Pentagon at sunset from the air

Pentagon and more federal buildings add solar to their campuses

Solar Power World:

By Kelly Pickerel | January 18, 2024

The Dept. of Energy recently announced $104 million for energy conservation and clean energy projects at 31 federal facilities, including a new solar installation atop the Dept. of Defense’s Pentagon building in Arlington, Virginia.

The funding is from DOE’s Assisting Federal Facilities with Energy Conservation Technologies (AFFECT) program, which was established in 1992 and helps agencies cut energy consumption and saves taxpayer money in energy costs. This $104 million in funding is the first of three disbursements of the $250 million set aside in President Biden’s Bipartisan Infrastructure Law.

“The Federal Government is the nation’s largest consumer of energy, and conserving as much power as possible in our buildings and vehicle fleets benefits taxpayers and bolsters our national security,” said U.S. Secretary of Energy Jennifer M. Granholm. “Thanks to the historic investment from President Biden’s Bipartisan Infrastructure Law, the projects we’re announcing today will help secure our energy independence while we fight climate change and create a healthier environment for all Americans.”

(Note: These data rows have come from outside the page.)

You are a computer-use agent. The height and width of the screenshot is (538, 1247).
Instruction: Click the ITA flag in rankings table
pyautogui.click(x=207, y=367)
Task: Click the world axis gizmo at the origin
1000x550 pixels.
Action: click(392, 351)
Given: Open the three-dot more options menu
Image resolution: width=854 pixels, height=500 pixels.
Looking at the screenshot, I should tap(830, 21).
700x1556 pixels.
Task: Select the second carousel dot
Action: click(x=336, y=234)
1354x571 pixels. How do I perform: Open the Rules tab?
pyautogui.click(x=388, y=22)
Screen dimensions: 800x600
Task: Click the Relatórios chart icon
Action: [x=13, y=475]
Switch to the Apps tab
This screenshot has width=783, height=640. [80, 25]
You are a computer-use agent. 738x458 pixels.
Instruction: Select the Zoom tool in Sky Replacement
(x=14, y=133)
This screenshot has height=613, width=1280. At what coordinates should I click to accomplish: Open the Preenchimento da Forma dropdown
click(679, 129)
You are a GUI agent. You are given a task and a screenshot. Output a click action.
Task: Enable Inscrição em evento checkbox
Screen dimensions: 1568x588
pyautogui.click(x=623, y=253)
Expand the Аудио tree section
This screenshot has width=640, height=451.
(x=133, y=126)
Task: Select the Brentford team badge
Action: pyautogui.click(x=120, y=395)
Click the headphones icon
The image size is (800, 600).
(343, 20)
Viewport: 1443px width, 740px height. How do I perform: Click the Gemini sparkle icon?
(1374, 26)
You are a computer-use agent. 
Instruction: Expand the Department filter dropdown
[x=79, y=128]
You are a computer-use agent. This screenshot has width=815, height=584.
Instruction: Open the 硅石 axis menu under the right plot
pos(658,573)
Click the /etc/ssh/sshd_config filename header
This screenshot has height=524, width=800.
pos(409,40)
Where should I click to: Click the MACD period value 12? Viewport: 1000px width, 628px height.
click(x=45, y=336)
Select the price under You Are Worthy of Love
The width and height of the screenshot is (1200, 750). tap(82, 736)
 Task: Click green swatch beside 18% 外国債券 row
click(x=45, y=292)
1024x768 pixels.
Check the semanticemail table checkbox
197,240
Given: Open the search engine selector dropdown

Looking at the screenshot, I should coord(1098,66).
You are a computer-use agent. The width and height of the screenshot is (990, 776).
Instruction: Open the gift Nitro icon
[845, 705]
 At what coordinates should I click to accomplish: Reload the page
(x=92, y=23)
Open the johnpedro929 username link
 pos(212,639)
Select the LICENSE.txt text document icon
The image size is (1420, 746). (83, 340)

Noteworthy solar-related projects include:

  • Installation of rooftop solar panels, a heat-recovery heat pump system, and solar thermal panels to reduce reliance on natural gas and fuel oil combustion systems at the Pentagon;
  • Installation of LED lights and occupancy sensors in low-occupancy areas and application of PV film on south-facing windows to conserve and generate energy at the U.S. Dept. of Transportation’s headquarters in Washington, D.C.;
  • Retrofitting the supply building’s HVAC system at the Social Security Administration (SSA) headquarters in Baltimore, Maryland, and also integrating a 300-kW solar system;
  • Installation of a 10-MW solar and battery energy storage system on 70 acres of the DOE Savannah River Site (SRS) in Aiken, South Carolina, a precursor to a larger 100-MW array;
  • Replacement of a 35-year-old HVAC system with high-efficiency equipment, making enhancements to the building envelope including window replacements, and installation of a new 75-kW solar PV system and an advanced metering system, and implementation of water conservation measures at the U.S. Dept. of Transportation’s Maui Air Traffic Control Tower in Kahului, Hawaii.

The 31 selected projects are expected to double the amount of new carbon-free electricity capacity at Federal facilities over the amount brought online in 2022, resulting in 27 MW of additional clean-energy capacity. The projects will help Federal funding go further by leveraging more than $361 million in private investment.